The 186-page report was released to the public under the Freedom of Information Act last week and posted to Justice Department's website in Adobe's "Portable Document File" (PDF) format. But the department blacked out vast portions of the document's text, citing an exemption to FOIA that permits agencies to keep internal policy deliberations private.

The text didn't stay concealed for long. On Tuesday a website called the Memory Hole, dedicated to preserving endangered documents, published a complete version of the report, with the opaque black rectangles that once covered half of it completely removed. Memory Hole publisher Russ Kick won't say how he unmasked it, but experimentation shows that the concealed text could be selected and copied using nothing more than Adobe's free Acrobat Reader. Once copied, the text is easily pasted into another document and read.

It turns out the report began its life as a Microsoft Word document, and whoever was in charge of sanitizing it for public release did so by using Word's highlight tool, with the highlight color set to black, according to an analysis by Tim Sullivan, CEO of activePDF, a maker of server-side PDF tools. The simple and convenient technique would have been perfectly effective had the end product been a printed document, but it was all but useless for an electronic one. "Using Acrobat, I'm actually able to move the black boxes around," says Sullivan. "The text is still there."

In 2000, the ,New York Times made a similar error in publishing on its website a classified CIA file documenting American and British officials' engineering of the 1953 coup that overthrew Iran's elected leadership.

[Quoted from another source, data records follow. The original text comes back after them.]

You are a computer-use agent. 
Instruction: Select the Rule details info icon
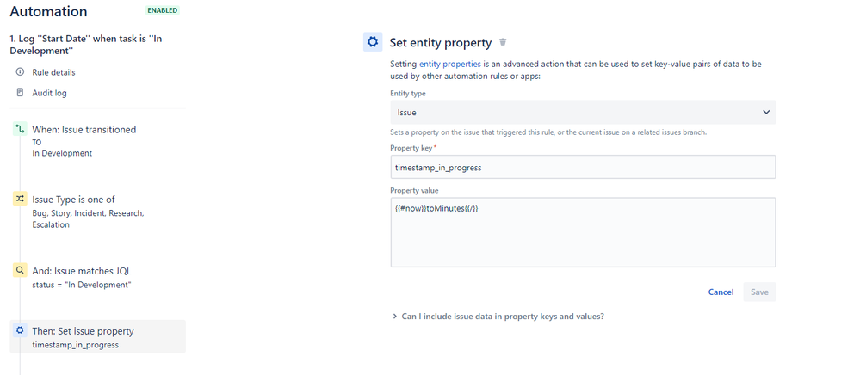21,72
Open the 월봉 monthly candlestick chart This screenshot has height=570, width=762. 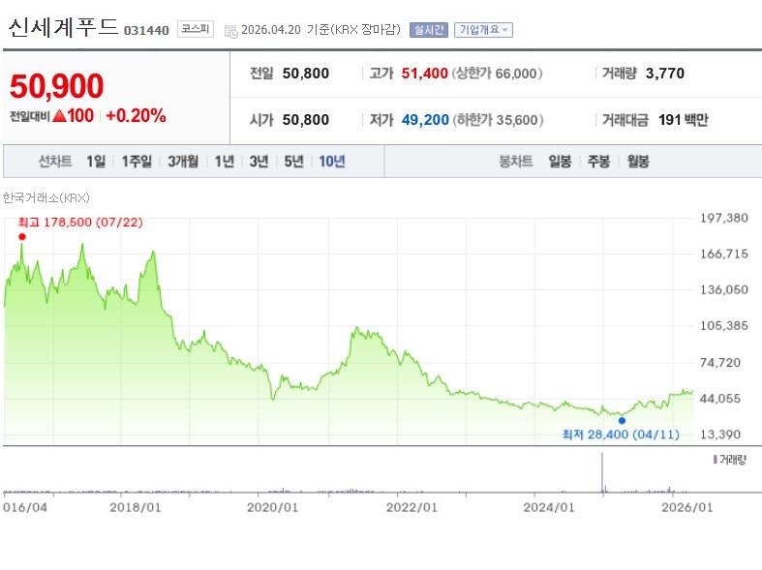click(637, 162)
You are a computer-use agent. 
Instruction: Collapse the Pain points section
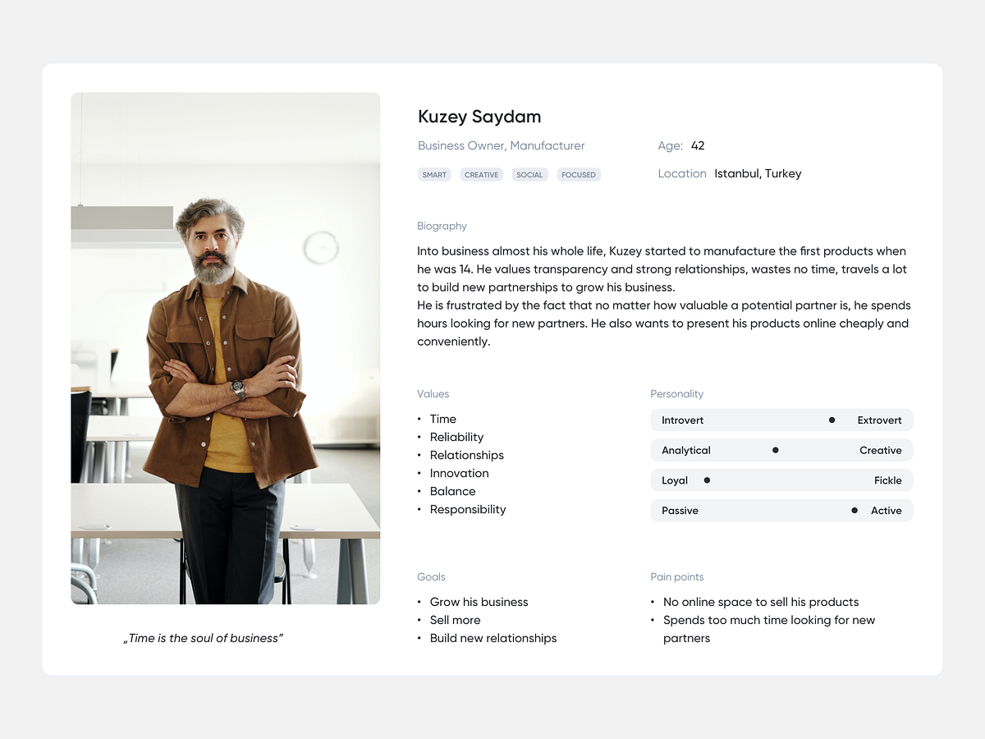pyautogui.click(x=676, y=576)
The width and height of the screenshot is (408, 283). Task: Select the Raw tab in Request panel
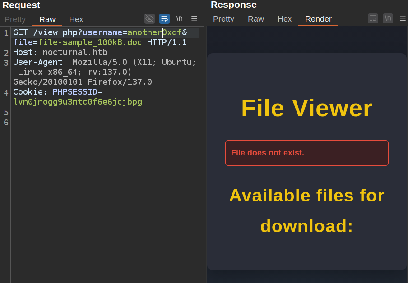[x=47, y=19]
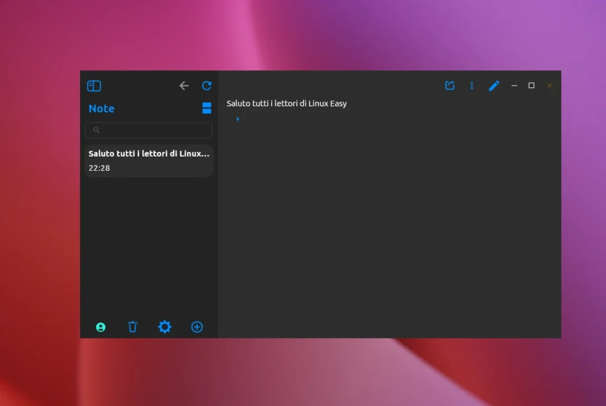Open the user account icon
The width and height of the screenshot is (606, 406).
[101, 327]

Before releasing the document as a PDF file, the paper blacked out the names of Iranians who helped with the plot. But online intelligence archivist John Young published an unsanitized version of the report after discovering that the opaque black lines and boxes concealing the names could easily be removed.

Both cases demonstrate that what you see is not always what you get in electronic documents. Censors could have more effectively eliminated the text by deleting it, rather than painting it over. Additionally, commercial software is available that's designed specifically to help government agencies redact PDF files for release under FOIA and the Privacy Act. Pennsylvania-based Appligent even sells its "Redax" Acrobat plug-in to the Justice Department. "The amazing thing is that there are different divisions in the Department of Justice that are using our software, so it's a little shocking that they would do this in Word," says company president Virginia Gavin.

Denuded of its censorious kludgework, the report -- produced last year by KPMG -- reveals much about the Justice Department's gender and ethnic diversity issues. But, significantly, it also shows that the department is overly aggressive in cutting documents for public release, according to the Federation of American Scientists (FAS). On Wednesday FAS wrote a letter to the Justice Department's Office of the Inspector General -- the DoJ's internal investigators -- urging a full investigation into officials' "unauthorized withholding of information."

"Too much information was withheld," says FAS's Steven Aftergood. "Information that was purely factual was censored as if it were deliberative...We want agencies to be able to discuss different policy options and to make recommendations outside of a charged political environment, and the deliberative exemption allows them to do that. But the exemption does not apply to factual material."

For example, a section of the text notes, "sexual harassment is not perceived by attorneys to be a problem in the Department, but racial harassment is." That should never have been cut from the public version, says Aftergood. "That's something that ought to be made publicly available."

Much, if not most, of the scores of blacked out pages should have been released under law, Aftergood says. He credits the PDF blunder with exposing a systemic problem in the Justice Department's FOIA compliance, and he hopes an internal review will result in an overhaul of the system. A Justice Department spokesman declined to comment on the matter, and the almost-censored document disappeared from the department's website Wednesday afternoon.